Nothing too special. Just the kit’s chassis to test out the electronics, transmissions and camera. Also lets the programmers work on the camera and drive code. (Note the steering wheel being used to control the bot)
Driving that thing around on the concrete tore up the KOP wheels pretty quickly… good thing we weren’t planning on using them on the real bot. Steering wheel control is awesome, once you get the sensitivity on the throttle right.
Is that a steering wheel I see being used? Interesting choice for tank drive, though I’m kind of interested in seeing how it handles.
About that robot, I’ve noticed (when my team had it built) that it was very hard to control, even with an extra 130 lbs (me) sitting on it. We had lots of trouble turning, even on carpet. How did the CMUCam work with that robot?
Uh … The CMU cam still needs some tuning. It was more attracted to the trees and the green panels on the fence than the actual vision tetra.
As for the wheel, we dont have any decent video of it yet. Next time we have it out … we’ll shoot some video of it doing figure 8’s or something and post it. One of the adults who drove it said it steered like a stock car.
I think he said “slot car”.
As far as the camera, we’ll see how well it tracks once I actually calibrate it. It had been working fine inside with just the default calibration, but it was seriously not working outside.
Must be nice to field test your robot outside wearing shorts and t-shirts.
Want some of our 10"+ of snow?
Maybe I will add it to the CD Swap section… Free Shipping!!! :rolleyes:
Hm… not a bad idea.
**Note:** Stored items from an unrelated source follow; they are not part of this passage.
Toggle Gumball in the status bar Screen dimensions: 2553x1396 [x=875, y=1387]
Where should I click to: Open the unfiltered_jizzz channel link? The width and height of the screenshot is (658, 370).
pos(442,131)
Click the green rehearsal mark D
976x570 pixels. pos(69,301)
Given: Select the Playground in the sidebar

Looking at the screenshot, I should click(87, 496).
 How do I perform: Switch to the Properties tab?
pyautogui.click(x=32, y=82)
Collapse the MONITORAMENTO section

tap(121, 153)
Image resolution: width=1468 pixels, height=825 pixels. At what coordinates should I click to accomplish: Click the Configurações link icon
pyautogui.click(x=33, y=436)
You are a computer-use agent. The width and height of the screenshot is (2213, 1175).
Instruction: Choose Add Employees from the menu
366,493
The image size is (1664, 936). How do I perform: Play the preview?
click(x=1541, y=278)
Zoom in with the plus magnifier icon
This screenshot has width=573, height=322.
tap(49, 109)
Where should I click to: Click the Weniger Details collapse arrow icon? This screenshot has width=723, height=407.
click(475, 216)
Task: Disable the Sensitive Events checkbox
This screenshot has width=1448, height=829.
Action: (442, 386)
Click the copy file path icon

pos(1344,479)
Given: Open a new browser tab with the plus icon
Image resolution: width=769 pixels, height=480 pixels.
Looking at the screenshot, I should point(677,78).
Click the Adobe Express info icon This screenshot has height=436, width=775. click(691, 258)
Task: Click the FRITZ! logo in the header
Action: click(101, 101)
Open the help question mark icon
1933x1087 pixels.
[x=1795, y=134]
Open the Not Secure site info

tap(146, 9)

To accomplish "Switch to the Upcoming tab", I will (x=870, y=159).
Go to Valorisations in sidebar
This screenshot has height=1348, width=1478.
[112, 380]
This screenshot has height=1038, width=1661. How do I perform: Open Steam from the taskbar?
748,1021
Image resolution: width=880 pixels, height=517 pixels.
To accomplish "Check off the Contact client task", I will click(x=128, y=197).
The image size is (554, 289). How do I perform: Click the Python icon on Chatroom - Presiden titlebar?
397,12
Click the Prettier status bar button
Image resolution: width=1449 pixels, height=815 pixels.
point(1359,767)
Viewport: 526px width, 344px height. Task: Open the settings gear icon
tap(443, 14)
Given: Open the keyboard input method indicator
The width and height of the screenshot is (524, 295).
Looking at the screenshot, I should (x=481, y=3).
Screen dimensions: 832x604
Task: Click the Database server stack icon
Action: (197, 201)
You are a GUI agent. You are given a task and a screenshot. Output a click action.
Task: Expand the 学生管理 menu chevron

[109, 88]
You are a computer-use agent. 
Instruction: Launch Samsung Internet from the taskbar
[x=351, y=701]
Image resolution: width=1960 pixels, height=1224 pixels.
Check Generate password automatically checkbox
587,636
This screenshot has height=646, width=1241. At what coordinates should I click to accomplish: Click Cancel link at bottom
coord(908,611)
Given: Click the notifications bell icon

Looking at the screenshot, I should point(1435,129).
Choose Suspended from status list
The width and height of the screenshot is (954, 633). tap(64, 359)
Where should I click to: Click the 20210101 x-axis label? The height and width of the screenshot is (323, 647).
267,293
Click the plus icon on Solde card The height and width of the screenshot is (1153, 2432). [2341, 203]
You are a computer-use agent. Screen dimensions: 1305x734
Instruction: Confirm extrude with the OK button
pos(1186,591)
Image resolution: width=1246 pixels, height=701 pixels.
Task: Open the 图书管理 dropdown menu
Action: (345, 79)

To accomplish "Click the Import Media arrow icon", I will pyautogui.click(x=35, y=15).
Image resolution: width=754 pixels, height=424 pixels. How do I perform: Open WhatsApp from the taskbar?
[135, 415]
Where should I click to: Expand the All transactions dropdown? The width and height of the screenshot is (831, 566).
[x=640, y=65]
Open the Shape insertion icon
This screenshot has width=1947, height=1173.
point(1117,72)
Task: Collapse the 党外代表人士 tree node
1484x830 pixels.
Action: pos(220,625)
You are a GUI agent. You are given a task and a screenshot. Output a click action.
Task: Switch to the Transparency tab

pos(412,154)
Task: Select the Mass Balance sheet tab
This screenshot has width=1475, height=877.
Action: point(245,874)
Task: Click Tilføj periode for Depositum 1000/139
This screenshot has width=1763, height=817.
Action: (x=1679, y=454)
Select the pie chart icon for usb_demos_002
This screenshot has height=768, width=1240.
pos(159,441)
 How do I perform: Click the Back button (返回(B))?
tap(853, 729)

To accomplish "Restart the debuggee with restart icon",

I did have to move the OI over into the shade, because the plastic was getting too hot. I could use some of that snow to cool it.
Man… I live in Alaska. I looked at that picture for about a minute wondering how you guys had managed to get the KOP and game info last summer, before I realised that there isnt snow everywhere in the world. And I can see how being outside could screw with your camera stuff. We have to use a worklight to illuminate targets because our lighting isnt bright enough, but in certain rooms on certain colors for some reason the bot goes for the light, or even windows. Then in one room the table tops are almost exactly the same shade of blue as the target. I should really figure out exactly how close, but it is close enough to make the camera go nuts.
Actually, before we put the electronics on it. We had the kitbot be a ‘gokart’. We got the lightest person on our team, 90 lbs. and a junior on a wheeled chair tuggin on the back with a rope. The robot was able to push/pull about 250 lbs. This didn’t really tear up the wheels that much, but we didn’t try turning with all that much weight. The way we rode it was just a simple plug wires into battery, take wires out method.
Heh … sadly, outside is the easiest place to test our bot. Inside our shop, is tile floors, and there isnt much room in there to begin with (let alone with 30 students in there) and the place where we have access to carpet takes about 20 min to move the desks so theres a decent amount of space to drive around in. Glad to see the school supports the team so much :rolleyes:
Although, its kinda fun to drive the bot around in the parking lot, and follow people walking around (people who are not on the team … and have no idea why theres a robot following em)
Looks nice and warm out there Mike. Great to see you all back and doing well. Can’t wait to see your finished machine in Atlanta again this year. Steering wheel is a great idea!